Ausgewählter Text:
____

Einen Hardwarefehler wirst du nicht mit ner Softwareveränderung beikommen. Mach den Rechner auf und schau, dass die Karte genug Luft bekommt. Entweder ist sie völlig verdreckt und brauch einfach nur ne anständige Reinigung oder dir fehlt es an Gehäusebe und -entlüftung.


----------



## ATIRadeon (22. März 2010)

Die Graka läuft jetzt schon seit Jahren ohne Probs, mir ist aber auch gerade mal in de sinn gekommen das ich mit einem Programm was meinen PC auf Updates Überprüft benutzt habe vielleicht hat das was damit zu tuen.


----------



## OldboyX (23. März 2010)

ATIRadeon schrieb:


> Die Graka läuft jetzt schon seit Jahren ohne Probs, mir ist aber auch gerade mal in de sinn gekommen das ich mit einem Programm was meinen PC auf Updates Überprüft benutzt habe vielleicht hat das was damit zu tuen.



Du bist echt ein Bisschen lernresistent. Lies doch, was die Leute sagen, die sich hier Mühe machen dir zu helfen. Gerade weil die Graka seit Jahren ohne Probleme läuft hat sich womöglich überall Staub angesetzt der eine anständige Wärmeableitung verhindern und zu Hitzestaus führen kann.

____

Bereitgestellte Angaben:
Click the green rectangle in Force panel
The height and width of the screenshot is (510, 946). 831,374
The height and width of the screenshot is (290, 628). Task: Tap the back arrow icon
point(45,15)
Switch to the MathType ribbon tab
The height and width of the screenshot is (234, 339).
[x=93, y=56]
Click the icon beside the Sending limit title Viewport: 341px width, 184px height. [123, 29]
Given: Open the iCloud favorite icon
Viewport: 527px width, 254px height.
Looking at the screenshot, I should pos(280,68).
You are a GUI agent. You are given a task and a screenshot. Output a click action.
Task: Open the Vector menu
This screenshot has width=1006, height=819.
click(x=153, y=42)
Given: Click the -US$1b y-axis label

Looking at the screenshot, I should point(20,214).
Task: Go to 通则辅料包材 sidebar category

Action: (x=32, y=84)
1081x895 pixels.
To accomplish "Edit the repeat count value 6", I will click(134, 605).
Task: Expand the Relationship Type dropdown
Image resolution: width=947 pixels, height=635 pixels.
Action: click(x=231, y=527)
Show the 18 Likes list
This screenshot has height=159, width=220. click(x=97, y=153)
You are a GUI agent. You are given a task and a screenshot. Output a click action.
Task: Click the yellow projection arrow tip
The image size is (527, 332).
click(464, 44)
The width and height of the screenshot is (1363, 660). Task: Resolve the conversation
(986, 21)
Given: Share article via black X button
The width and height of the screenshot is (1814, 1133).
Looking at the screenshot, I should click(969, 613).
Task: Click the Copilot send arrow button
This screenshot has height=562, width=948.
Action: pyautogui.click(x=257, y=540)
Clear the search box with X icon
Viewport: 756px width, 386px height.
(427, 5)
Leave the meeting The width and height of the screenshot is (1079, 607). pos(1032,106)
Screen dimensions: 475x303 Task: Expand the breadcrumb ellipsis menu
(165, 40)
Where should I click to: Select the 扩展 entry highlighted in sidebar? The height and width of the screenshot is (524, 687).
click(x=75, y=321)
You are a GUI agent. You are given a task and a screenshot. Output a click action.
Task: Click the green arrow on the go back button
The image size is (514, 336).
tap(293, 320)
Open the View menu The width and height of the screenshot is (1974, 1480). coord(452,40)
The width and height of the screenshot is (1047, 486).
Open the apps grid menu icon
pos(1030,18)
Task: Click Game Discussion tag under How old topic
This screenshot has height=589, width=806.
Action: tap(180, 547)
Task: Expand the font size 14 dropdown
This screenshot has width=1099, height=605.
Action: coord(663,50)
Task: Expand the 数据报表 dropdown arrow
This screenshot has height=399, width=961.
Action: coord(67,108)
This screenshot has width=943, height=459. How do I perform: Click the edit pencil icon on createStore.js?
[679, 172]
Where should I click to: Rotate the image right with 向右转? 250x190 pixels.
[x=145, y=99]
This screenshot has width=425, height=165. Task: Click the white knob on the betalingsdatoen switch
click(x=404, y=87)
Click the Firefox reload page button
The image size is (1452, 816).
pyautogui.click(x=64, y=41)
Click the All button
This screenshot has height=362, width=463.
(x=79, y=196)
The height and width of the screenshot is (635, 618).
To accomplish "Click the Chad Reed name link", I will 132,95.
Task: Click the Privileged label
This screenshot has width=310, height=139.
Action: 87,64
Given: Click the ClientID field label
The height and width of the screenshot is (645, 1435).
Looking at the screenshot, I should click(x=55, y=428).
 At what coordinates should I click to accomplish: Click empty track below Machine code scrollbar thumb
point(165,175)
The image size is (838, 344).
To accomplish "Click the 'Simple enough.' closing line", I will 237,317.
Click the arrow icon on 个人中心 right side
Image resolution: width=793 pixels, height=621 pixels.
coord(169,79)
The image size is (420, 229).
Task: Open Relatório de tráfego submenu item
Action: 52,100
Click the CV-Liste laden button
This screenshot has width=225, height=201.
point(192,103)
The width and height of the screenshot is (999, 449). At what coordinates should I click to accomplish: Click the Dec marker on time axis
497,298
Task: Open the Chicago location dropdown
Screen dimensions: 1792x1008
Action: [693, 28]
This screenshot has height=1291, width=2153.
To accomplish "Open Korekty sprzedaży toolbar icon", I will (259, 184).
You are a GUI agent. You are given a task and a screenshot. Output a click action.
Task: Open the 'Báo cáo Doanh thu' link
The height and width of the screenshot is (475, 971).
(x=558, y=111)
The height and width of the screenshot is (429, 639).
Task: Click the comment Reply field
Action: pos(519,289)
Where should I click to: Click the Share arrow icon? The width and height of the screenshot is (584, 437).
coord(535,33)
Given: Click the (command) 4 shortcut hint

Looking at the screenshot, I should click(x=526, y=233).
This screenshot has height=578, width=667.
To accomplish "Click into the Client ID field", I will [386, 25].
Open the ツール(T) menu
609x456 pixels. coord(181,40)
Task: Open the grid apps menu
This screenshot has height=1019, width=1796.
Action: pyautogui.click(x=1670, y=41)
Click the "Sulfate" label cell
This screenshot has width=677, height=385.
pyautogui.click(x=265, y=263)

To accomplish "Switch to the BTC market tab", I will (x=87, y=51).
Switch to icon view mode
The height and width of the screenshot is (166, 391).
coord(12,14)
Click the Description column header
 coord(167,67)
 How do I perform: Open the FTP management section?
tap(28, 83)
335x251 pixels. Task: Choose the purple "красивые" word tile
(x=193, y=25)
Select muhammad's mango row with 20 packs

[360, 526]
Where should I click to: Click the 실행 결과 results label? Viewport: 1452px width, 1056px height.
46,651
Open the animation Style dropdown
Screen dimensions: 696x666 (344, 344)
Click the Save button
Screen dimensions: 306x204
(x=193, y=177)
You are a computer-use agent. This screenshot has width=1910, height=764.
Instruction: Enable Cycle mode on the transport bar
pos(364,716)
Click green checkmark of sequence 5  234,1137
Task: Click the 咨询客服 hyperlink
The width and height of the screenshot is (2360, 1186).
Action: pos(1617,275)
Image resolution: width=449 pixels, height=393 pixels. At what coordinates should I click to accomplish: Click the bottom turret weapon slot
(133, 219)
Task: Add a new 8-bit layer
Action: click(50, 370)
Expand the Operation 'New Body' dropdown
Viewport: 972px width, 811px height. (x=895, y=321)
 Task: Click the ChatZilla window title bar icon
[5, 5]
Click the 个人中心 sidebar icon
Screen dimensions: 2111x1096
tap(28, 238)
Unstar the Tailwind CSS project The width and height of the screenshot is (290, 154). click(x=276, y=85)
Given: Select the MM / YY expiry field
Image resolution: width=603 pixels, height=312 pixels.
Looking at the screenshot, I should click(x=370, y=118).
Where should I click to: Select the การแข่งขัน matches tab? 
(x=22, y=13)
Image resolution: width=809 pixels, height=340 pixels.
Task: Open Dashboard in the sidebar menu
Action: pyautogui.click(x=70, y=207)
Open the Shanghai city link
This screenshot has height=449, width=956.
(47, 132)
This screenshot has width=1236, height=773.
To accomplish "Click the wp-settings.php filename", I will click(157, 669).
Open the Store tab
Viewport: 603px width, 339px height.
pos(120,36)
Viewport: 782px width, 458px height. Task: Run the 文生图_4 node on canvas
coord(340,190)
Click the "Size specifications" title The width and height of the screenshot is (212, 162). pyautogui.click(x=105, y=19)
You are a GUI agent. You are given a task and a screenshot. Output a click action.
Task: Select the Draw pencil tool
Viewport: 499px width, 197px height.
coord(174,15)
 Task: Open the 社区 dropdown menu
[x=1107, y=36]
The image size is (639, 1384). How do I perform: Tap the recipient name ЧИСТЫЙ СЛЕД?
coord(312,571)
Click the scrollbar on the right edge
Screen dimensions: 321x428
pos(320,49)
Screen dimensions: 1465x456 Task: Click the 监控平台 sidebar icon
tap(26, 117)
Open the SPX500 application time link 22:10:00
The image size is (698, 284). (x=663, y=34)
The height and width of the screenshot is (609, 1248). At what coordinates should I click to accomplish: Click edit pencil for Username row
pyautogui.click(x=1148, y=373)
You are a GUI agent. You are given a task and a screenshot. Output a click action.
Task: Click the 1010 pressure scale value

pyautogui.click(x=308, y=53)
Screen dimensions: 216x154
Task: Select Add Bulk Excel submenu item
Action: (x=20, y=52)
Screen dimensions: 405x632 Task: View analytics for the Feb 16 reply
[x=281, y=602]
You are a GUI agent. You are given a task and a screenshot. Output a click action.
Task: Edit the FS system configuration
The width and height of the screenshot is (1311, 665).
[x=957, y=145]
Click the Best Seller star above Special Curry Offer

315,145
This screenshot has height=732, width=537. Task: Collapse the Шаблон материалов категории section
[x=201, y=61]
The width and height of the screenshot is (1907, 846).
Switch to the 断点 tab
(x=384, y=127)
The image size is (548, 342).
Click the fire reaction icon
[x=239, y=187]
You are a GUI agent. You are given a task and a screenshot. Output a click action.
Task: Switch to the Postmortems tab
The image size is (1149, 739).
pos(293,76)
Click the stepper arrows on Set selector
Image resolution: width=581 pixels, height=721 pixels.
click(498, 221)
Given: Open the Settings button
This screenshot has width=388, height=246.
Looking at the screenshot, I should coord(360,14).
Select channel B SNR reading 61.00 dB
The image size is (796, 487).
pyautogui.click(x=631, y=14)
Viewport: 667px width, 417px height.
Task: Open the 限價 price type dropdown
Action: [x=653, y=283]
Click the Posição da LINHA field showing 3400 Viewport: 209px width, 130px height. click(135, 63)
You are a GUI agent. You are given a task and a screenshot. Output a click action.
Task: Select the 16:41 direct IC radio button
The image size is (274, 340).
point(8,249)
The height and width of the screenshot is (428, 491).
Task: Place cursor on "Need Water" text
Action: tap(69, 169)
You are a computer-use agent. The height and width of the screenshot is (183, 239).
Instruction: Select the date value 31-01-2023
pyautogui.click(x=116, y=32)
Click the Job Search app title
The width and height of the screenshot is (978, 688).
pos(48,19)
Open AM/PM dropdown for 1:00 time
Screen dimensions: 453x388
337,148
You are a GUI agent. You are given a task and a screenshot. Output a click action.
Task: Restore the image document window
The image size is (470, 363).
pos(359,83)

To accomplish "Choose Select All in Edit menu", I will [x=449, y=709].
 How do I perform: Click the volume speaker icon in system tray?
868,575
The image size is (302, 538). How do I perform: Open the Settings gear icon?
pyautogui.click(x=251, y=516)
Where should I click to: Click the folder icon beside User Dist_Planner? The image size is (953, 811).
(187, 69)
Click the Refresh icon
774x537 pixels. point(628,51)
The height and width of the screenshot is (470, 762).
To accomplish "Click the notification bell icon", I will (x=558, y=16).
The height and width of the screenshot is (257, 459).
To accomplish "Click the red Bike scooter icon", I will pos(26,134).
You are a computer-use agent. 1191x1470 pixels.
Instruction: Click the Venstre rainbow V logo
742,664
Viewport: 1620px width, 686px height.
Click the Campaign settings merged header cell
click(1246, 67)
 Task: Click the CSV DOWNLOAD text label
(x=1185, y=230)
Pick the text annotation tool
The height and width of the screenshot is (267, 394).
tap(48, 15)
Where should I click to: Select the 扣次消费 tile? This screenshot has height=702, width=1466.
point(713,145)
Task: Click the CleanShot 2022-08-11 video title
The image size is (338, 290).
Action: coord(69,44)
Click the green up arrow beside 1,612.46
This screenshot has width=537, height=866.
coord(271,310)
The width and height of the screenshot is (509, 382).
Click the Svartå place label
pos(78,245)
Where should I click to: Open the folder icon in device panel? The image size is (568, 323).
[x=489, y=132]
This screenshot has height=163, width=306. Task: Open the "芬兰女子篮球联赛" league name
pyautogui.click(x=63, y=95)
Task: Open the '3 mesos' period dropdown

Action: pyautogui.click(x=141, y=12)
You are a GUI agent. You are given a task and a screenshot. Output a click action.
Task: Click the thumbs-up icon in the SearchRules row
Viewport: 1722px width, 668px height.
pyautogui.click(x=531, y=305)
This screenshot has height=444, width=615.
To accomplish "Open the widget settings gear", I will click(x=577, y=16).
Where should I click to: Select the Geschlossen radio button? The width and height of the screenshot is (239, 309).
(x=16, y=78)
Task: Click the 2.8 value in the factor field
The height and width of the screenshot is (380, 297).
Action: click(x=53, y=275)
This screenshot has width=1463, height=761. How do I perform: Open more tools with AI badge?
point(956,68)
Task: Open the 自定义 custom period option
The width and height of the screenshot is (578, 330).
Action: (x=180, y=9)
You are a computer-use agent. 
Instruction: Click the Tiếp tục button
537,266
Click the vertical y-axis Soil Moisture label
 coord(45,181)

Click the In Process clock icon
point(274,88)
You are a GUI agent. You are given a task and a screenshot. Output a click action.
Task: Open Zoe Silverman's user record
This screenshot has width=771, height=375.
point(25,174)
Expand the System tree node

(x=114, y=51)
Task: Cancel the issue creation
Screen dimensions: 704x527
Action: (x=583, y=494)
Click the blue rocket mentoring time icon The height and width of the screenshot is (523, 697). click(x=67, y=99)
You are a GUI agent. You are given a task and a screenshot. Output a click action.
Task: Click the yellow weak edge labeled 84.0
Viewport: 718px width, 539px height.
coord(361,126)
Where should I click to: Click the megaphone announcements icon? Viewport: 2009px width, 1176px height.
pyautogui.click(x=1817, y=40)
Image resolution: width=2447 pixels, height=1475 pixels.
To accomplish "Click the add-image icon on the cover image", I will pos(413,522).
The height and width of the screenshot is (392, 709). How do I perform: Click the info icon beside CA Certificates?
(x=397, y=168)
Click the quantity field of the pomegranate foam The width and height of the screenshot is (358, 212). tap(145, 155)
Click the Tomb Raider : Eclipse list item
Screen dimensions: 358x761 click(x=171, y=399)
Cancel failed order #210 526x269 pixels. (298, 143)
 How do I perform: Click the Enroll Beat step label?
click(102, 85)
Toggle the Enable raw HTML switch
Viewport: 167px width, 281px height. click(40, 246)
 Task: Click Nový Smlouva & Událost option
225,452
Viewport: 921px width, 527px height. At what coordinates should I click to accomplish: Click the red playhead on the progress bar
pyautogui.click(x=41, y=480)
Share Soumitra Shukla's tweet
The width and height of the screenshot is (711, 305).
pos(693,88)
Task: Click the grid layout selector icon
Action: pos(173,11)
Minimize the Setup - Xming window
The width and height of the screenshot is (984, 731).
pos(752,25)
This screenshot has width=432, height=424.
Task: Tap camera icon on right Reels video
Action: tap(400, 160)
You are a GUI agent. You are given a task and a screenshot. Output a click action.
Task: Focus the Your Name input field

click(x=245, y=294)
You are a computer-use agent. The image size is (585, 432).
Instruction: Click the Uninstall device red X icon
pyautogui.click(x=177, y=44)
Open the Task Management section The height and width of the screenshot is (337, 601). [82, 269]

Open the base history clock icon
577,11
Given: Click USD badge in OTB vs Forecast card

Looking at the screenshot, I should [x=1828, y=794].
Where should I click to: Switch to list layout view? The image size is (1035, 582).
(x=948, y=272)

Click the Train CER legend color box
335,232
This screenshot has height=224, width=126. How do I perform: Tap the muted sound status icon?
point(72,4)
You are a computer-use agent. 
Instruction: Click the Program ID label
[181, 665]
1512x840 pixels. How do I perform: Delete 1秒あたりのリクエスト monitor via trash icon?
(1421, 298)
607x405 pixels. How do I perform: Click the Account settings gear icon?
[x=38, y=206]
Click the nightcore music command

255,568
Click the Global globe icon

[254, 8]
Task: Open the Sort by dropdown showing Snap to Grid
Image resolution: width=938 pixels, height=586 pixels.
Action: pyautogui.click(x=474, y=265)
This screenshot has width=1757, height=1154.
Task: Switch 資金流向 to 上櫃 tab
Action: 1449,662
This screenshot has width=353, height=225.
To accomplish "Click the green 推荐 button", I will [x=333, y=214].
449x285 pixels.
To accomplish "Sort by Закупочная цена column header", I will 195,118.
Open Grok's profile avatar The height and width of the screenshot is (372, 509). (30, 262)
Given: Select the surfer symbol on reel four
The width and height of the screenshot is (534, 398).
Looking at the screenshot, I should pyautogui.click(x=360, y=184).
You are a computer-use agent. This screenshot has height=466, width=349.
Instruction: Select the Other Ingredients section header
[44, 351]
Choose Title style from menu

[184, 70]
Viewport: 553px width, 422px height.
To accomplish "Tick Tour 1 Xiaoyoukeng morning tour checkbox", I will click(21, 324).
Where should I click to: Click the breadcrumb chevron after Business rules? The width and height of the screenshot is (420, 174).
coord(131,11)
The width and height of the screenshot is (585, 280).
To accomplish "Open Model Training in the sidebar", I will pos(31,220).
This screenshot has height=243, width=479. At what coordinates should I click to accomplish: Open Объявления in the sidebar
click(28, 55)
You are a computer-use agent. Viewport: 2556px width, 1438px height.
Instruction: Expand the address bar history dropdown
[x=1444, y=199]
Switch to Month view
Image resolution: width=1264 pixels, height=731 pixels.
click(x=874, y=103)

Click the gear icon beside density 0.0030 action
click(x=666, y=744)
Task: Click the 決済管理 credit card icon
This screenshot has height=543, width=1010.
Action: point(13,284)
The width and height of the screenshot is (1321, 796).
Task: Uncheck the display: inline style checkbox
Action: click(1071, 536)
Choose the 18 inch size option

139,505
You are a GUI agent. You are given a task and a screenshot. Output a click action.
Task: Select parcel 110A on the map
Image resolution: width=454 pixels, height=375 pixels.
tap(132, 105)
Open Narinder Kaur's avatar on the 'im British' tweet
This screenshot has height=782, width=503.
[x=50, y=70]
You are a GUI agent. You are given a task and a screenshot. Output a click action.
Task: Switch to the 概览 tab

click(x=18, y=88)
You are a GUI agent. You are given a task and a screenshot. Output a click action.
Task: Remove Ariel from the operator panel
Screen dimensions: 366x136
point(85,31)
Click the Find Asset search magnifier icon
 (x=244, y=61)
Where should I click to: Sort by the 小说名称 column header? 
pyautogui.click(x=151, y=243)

____

Worum es geht: Was kann laut OldboyX im ausgewählten Text eine anständige Wärmeableitung verhindern? Antworte bitte in einem Satz.

Schriftliche Antwort: Staub, der sich überall angesetzt hat, kann eine anständige Wärmeableitung verhindern und zu Hitzestaus führen.